## Data:
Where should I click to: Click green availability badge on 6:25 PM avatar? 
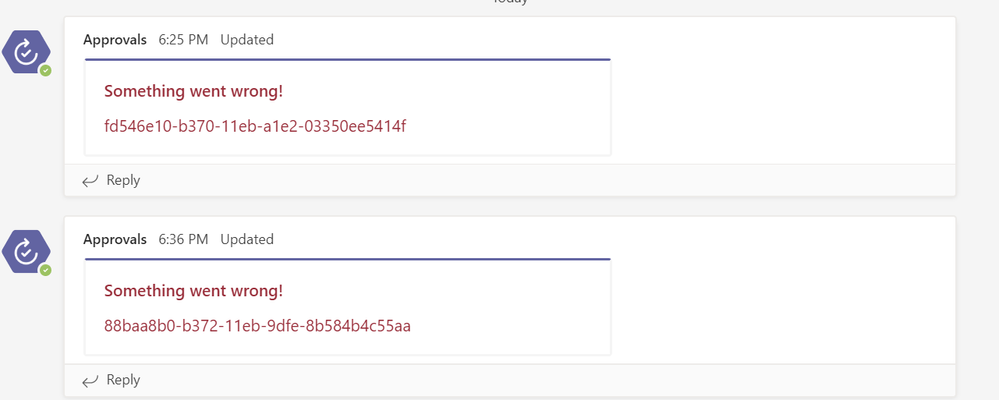click(x=45, y=71)
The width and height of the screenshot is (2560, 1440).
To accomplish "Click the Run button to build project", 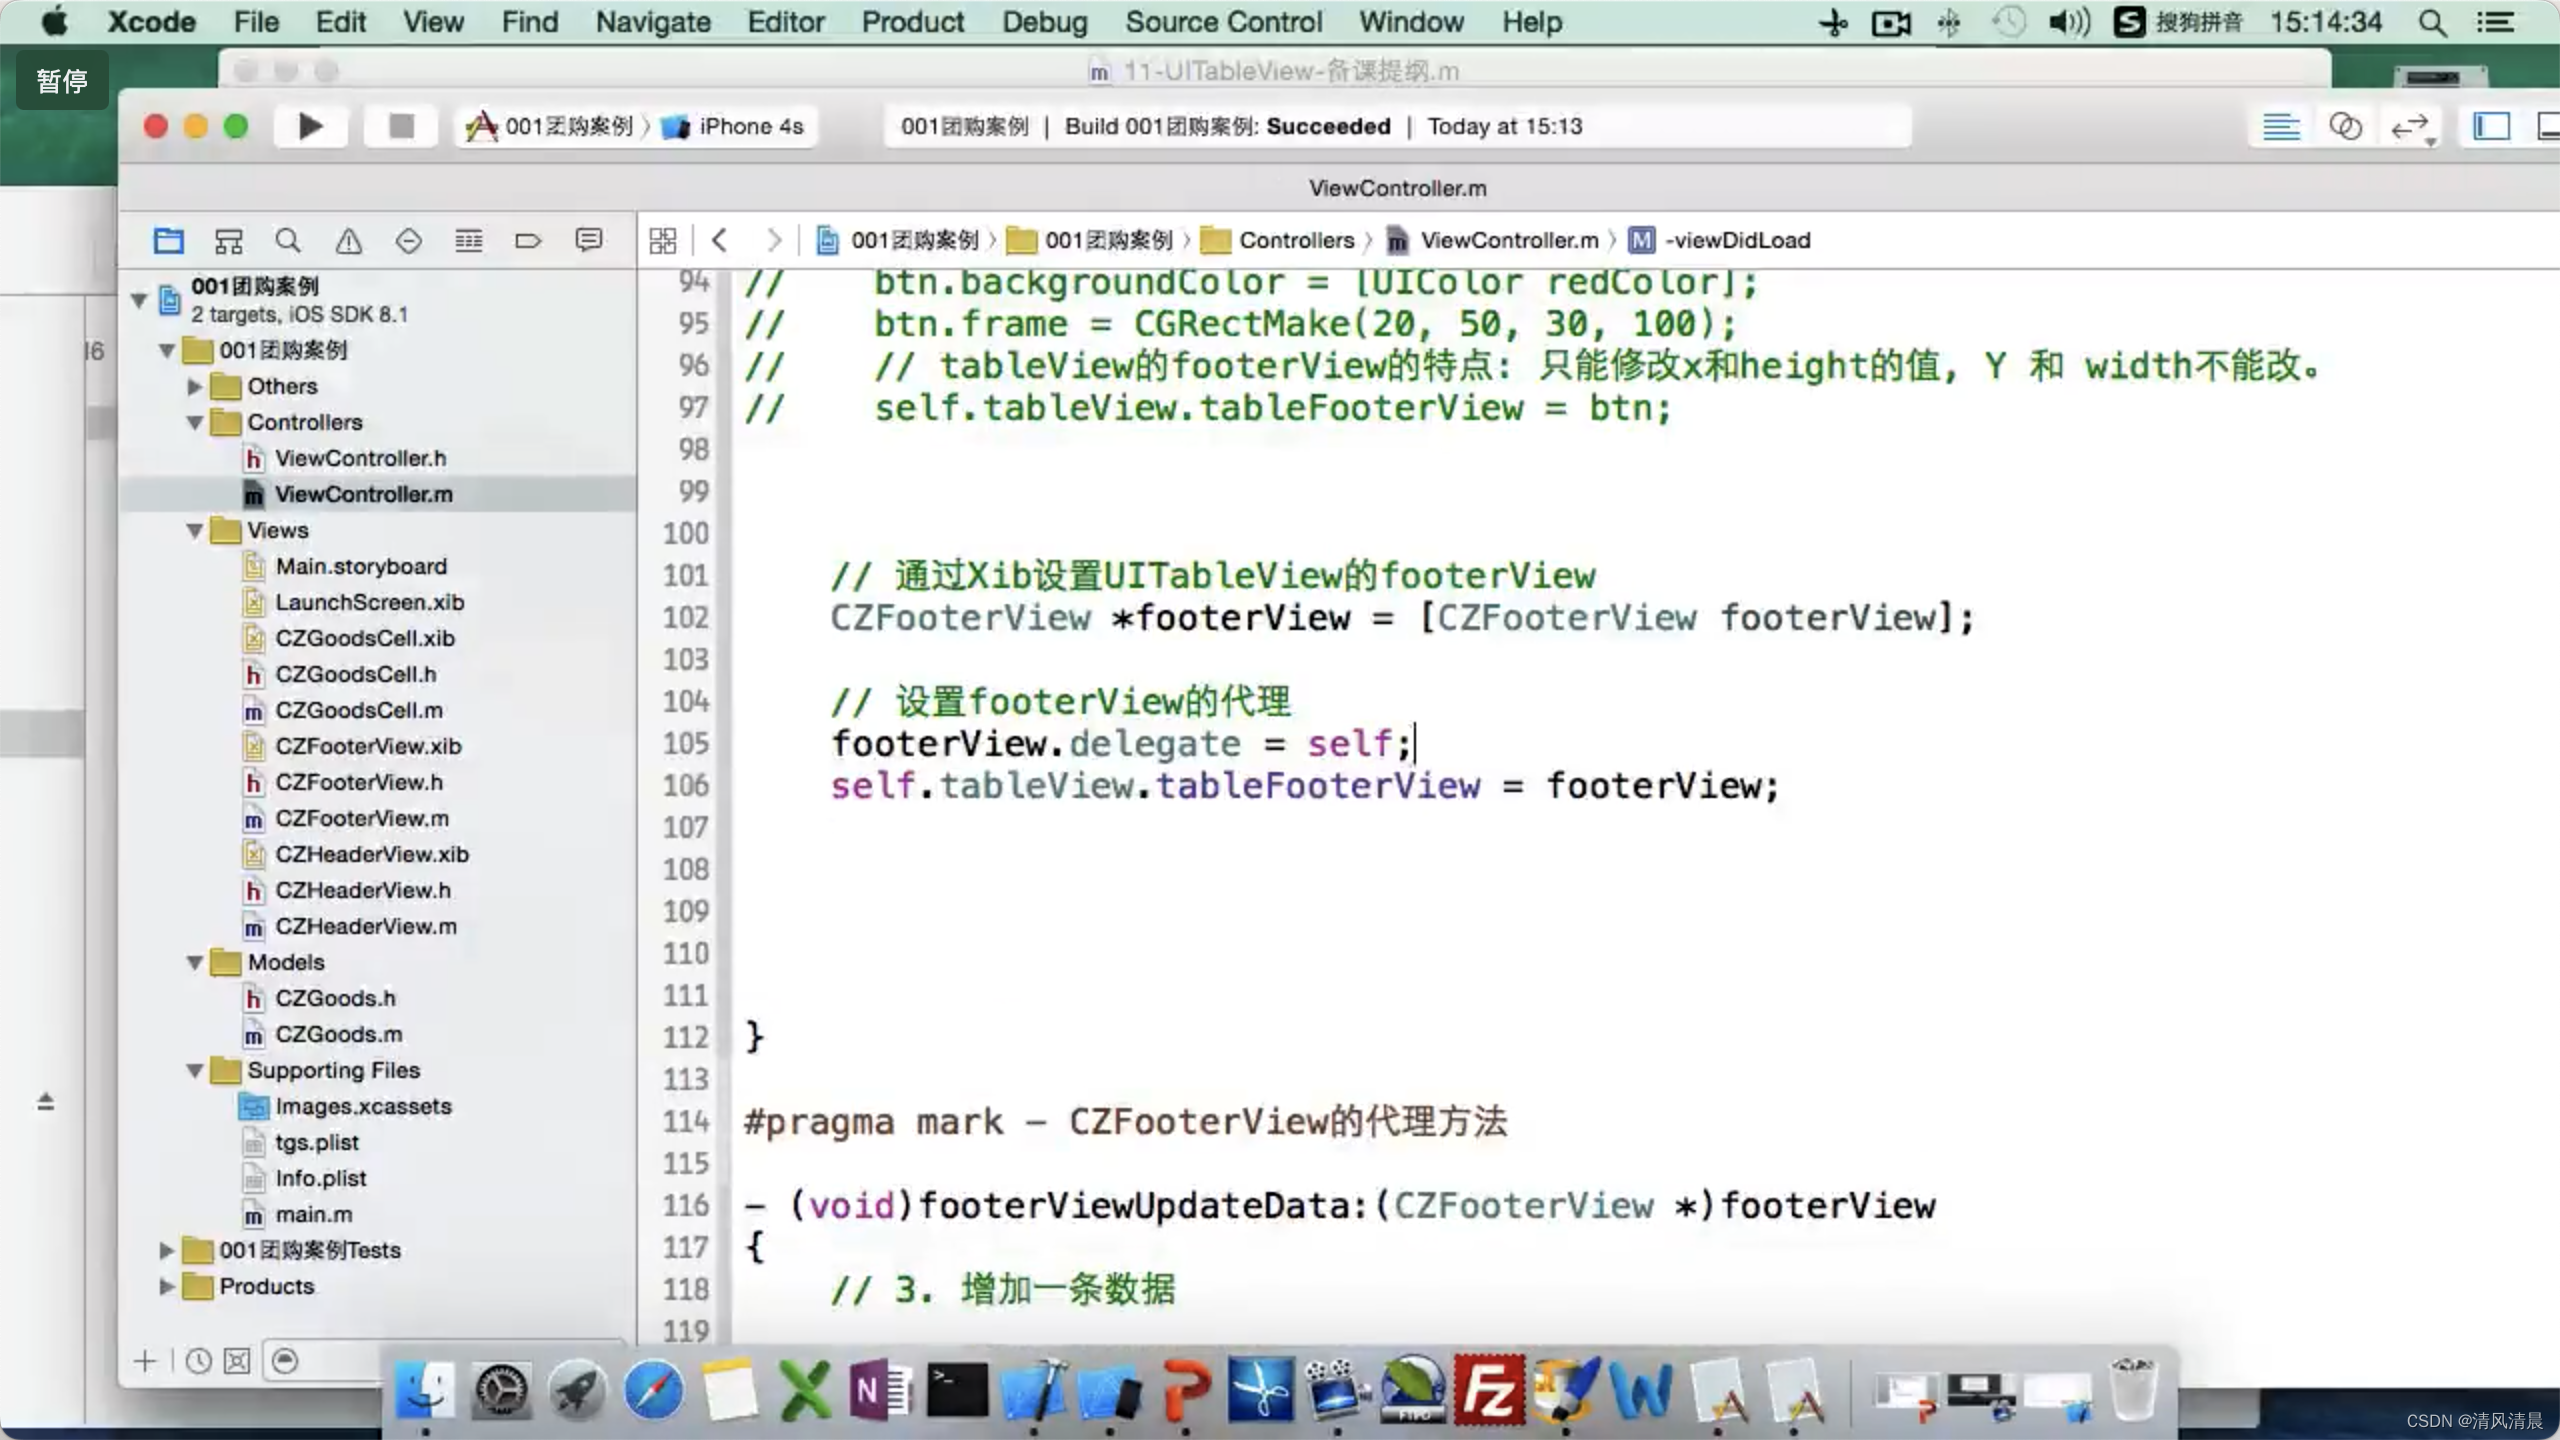I will pyautogui.click(x=309, y=125).
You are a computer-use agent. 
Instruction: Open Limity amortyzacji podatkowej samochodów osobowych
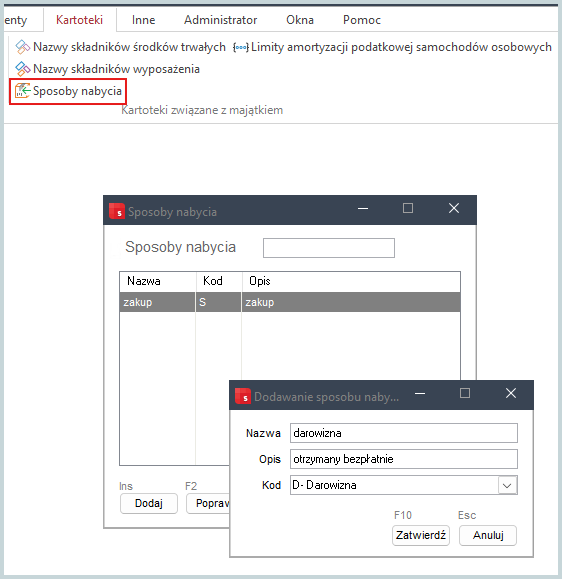pyautogui.click(x=392, y=47)
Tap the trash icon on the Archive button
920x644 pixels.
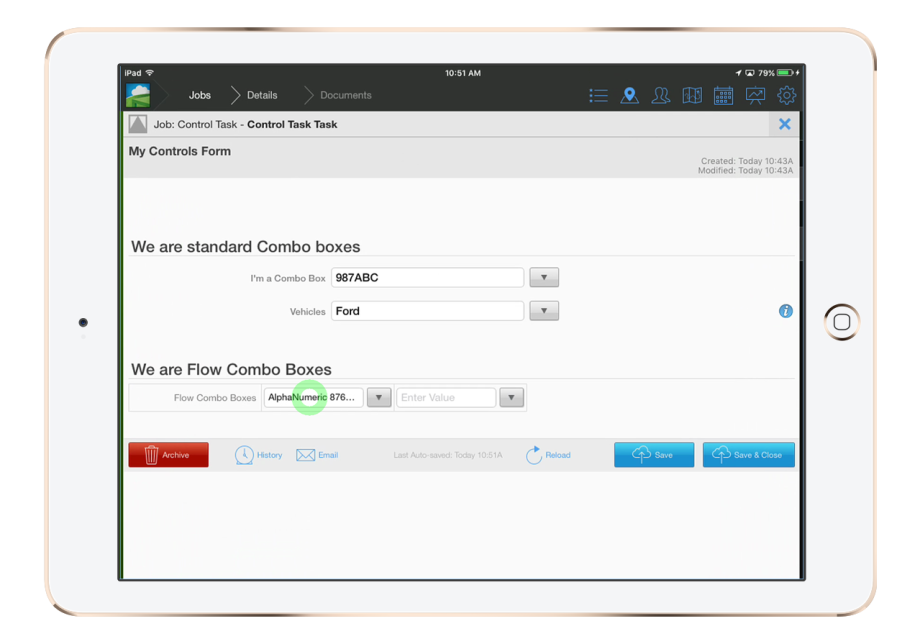tap(151, 454)
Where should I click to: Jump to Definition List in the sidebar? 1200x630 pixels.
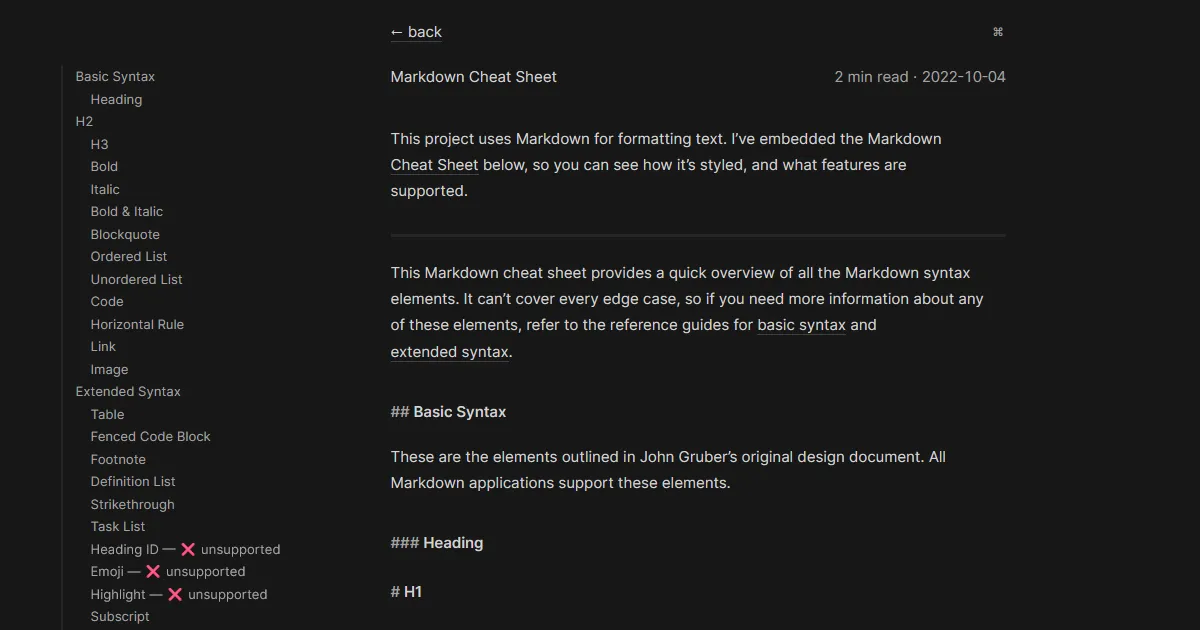(x=133, y=482)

## Task directions:
Leaving the pictures aside, transcribe exactly the lines from the one containing "Where should I click to: Jump" to the final line of the entries above, both ends included.

## Answer space:
Where should I click to: Jump to Definition List in the sidebar? 1200x630 pixels.
(x=133, y=482)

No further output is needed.